Open NMRobert opened 3 years ago

NMRobert commented 3 years ago

Hi,

If I constructed a pipeline consisting first of a UMAP embedding R^N->R^M followed by some differentiable mapping R^M->R1 (say, in the case of a simple binary classifier), is there a way to backprop 'through' the encoder such that one could perform something like integrated gradients for sensitivity analysis/feature attribution?

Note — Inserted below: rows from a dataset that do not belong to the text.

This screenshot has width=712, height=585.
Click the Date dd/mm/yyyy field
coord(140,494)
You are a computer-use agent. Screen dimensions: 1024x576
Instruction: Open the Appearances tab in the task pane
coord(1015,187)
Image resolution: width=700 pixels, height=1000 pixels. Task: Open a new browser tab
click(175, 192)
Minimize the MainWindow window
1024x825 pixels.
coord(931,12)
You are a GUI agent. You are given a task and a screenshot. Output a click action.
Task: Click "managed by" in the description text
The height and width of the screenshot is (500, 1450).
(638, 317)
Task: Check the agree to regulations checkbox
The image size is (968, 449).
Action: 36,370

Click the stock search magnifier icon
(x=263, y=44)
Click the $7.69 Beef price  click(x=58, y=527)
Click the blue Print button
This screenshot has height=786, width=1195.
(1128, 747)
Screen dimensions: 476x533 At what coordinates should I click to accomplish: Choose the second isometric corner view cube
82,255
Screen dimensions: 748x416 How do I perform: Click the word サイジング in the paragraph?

I'm very curious as to what people are doing for explainability when using UMAP. Of course it is always possible to do some sort of perturbation sensitivity analysis or kernelSHAP (etc), but this tends to not be super computationally efficient.

Thank you!

jc-healy commented 3 years ago

Hi there,

I'm always excited to see people trying to come up with better ways to handle expandability (especially in unsupervised cases). Have you had a look at the new parametric UMAP? It uses a neural network to learn a mapping from the original space to a low dimensional one using the UMAP objective function. It sounds like it's what you would need to get started with this project. Check out the read the docs page here: https://umap-learn.readthedocs.io/en/latest/parametric_umap.html And the paper over on arxiv: https://arxiv.org/abs/2009.12981

On Tue, Jan 19, 2021 at 5:31 AM NMRobert notifications@github.com wrote:

Hi,

If I constructed a pipeline consisting first of a UMAP embedding R^N->R^M followed by some differentiable mapping R^M->R1 (say, in the case of a simple binary classifier), is there a way to backprop 'through' the encoder such that one could perform something like integrated gradients for sensitivity analysis/feature attribution?

I'm very curious as to what people are doing for explainability when using UMAP. Of course it is always possible to do some sort of perturbation sensitivity analysis or kernelSHAP (etc), but this tends to not be super computationally efficient.

Thank you!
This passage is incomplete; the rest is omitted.